Vienna marks project’s end

Will aid cemetery, fire department and recycling area

Staff photo / Bob Coupland Vienna Township Trustee Chairman Rich Dascenzo said a newly installed marker completes a two-year project that includes a new cemetery chapel. The project created a new entrance to the cemetery off state Route 193, expanded the paved parking lot at the fire station and paid for a better, fenced-in recycling area on pavement. Inheritance tax money from residents who passed away in recent years paid for the project.

VIENNA — The final piece of a large project that incorporated the cemetery, recycling center and fire department — a marker by the new cemetery chapel — was dedicated.

Vienna Trustee Chairman Richard Dascenzo said the project was completed in phases over the past two years.
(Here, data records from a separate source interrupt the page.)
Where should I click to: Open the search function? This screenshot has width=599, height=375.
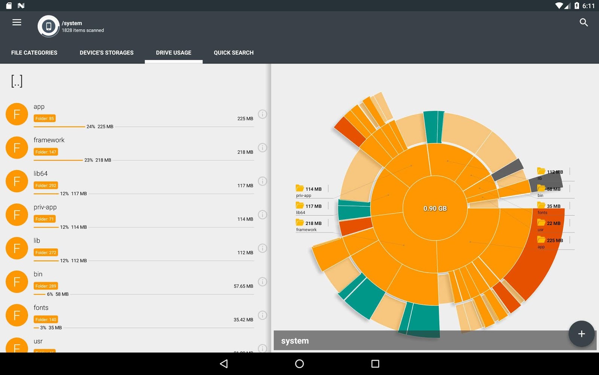(x=584, y=23)
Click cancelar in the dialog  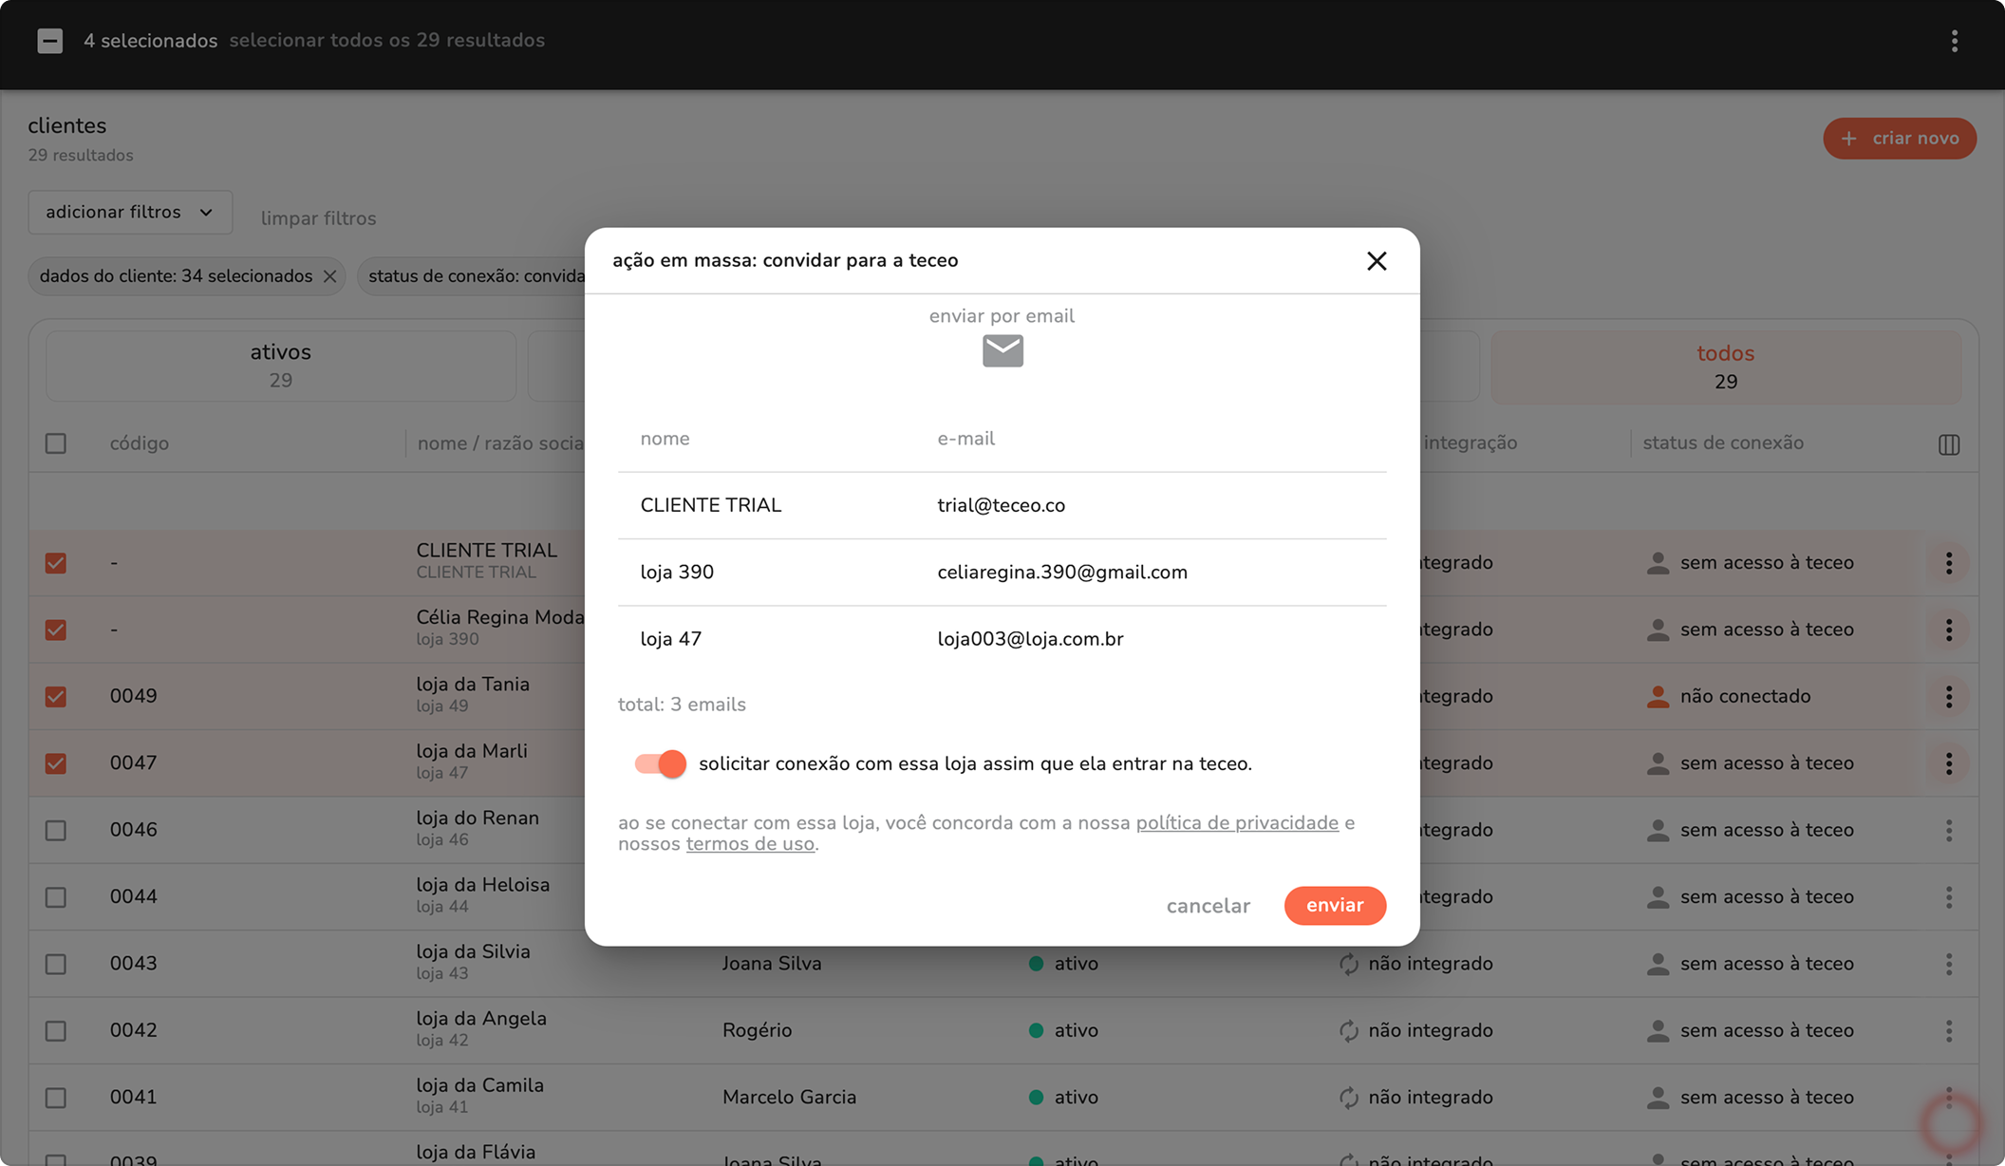(x=1208, y=906)
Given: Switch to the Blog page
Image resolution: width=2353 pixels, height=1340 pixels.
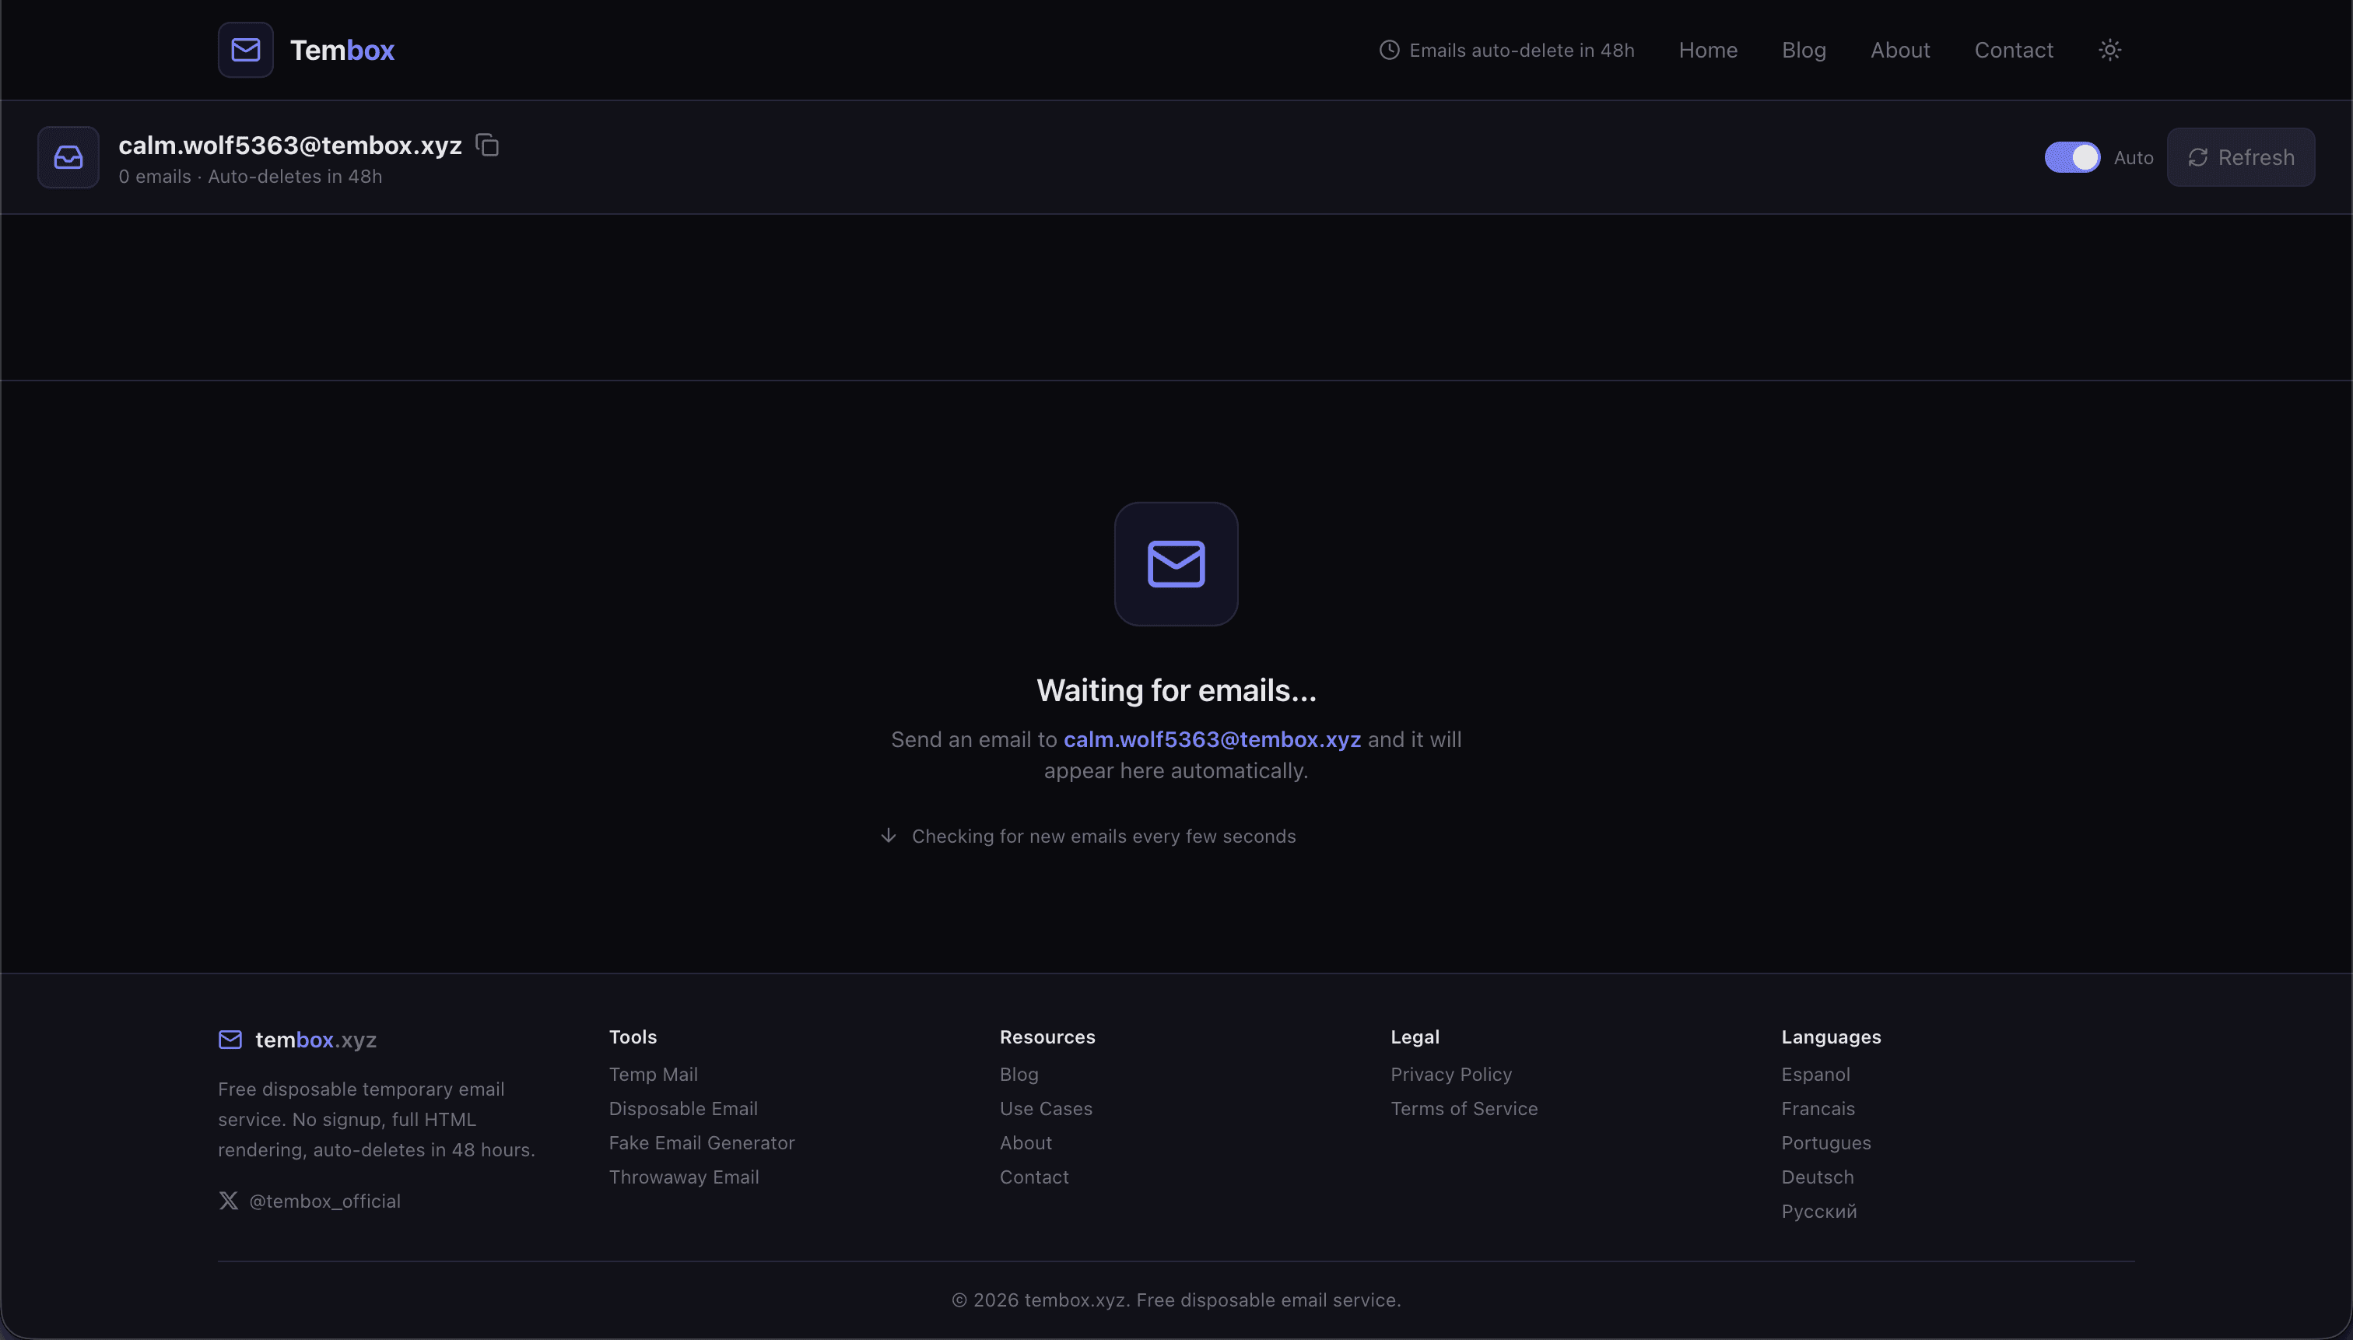Looking at the screenshot, I should (1803, 50).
“We have worked on the project in the past two years and finished it with a marker placed by the new cemetery chapel,” he said.

The first part was making the recycling center behind the fire department larger and fencing it in to make it more aesthetically pleasing, Dascenzo said.
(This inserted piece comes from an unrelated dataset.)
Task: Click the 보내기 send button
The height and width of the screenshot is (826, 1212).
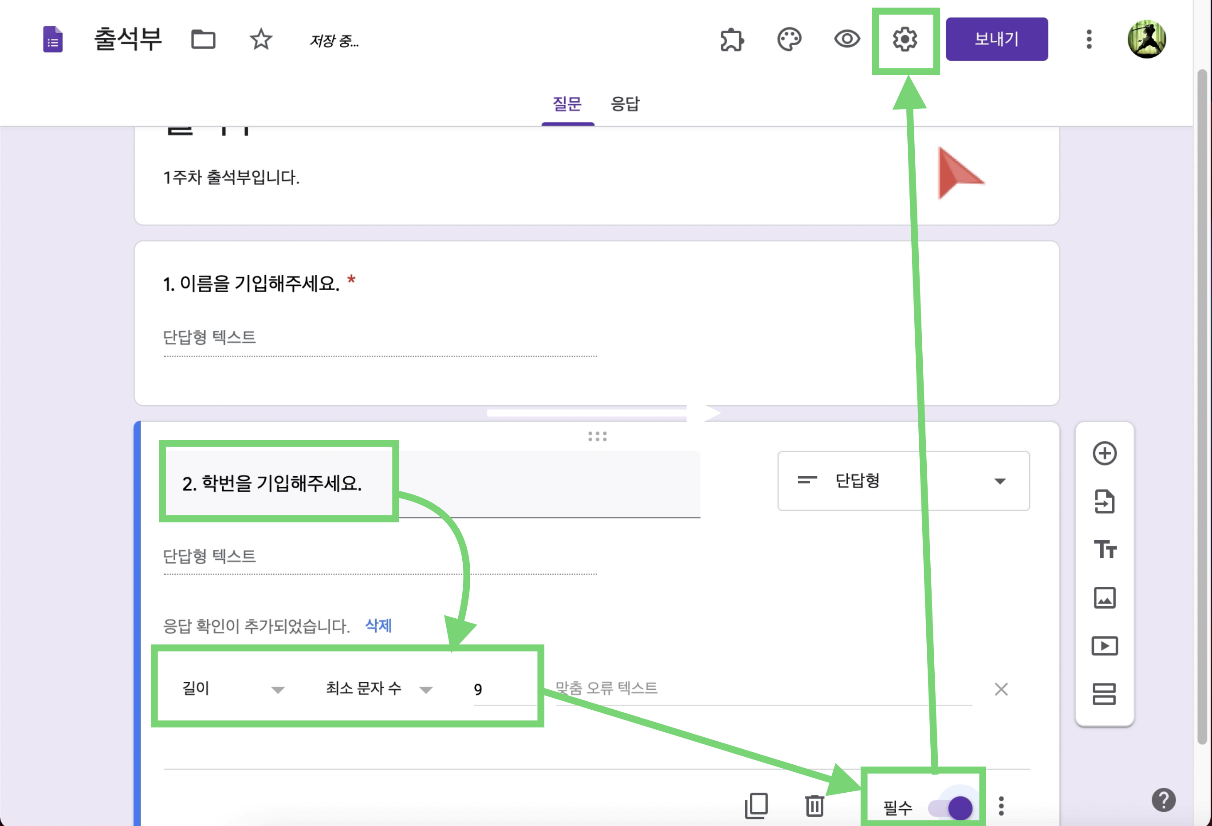Action: pos(996,39)
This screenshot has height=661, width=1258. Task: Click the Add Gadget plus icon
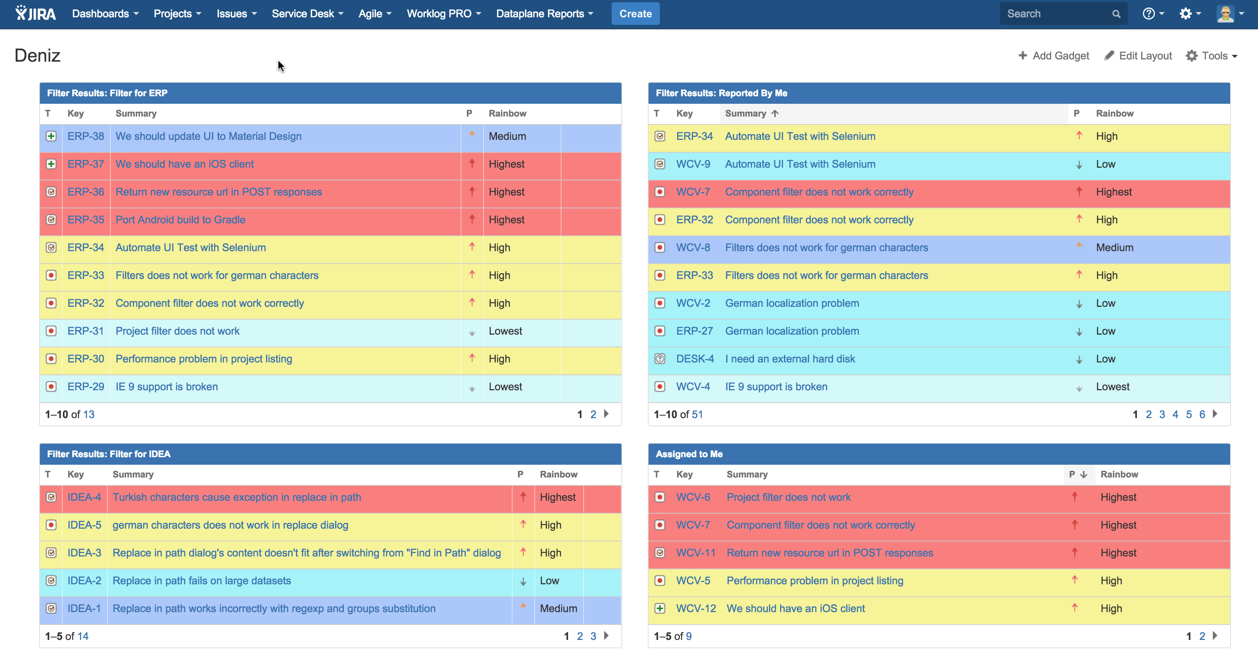click(1023, 56)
The former recycling center had one or two bins in a gravel area and out in the open. It was made into a larger area with six large recycling containers provided by the Geauga-Trumbull Solid Waste Management District, enclosed by a large white vinyl fence.

“The area was fenced in so it will not be seen at the fire department or cemetery. Before the dumpsters were sitting out in the open. There is also 24-hour security cameras there to make sure people are only placing recyclable items and not dumping garbage there,” he said.

Dascenzo said signs stating what is accepted are posted at the recycling center. Each container accepts a variety of recyclable items.

“If they are dumping what they are not supposed to, we will find them and have them correct the problem or contact the prosecutor,” Dascenzo said.

He said the paved area makes it easier for people to get to and from the recycling center.

Dascenzo said the paving of the area also benefited the fire department, which has more parking spaces now and offers more room for outside fire and paramedic training.

“The fire station is one of the most used buildings in the township, with events such as the chili cookoff and soccer and baseball signups,” he said. “Many surrounding communities come here and use the facility as a central Trumbull County fire training center.”

The recycling center, fencing, paving, parking lot and security cameras cost $60,000, Dascenzo said.

He said the former cemetery entrance by the recycling center was taken out. An new entrance off state Route 193, near the road department, was created and is located by the new chapel, where funerals can be held and people can stay out of the rain.

“This project has been done in steps. The new entrance off Route 193 is much more convenient for people needing to get to the cemetery,” he said.

The township removed a house from the property.

That project cost nearly $100,000. It was paid for with inheritance tax money collected when local residents passed away in recent years.

“We are all happy to have it completed so that it can be utilized by residents of the community. There was a lot of work done for different projects,” Heidi Brown, township trustee, said.

Dascenzo said he and the other two trustees have plans and ideas to further improve the township in the future.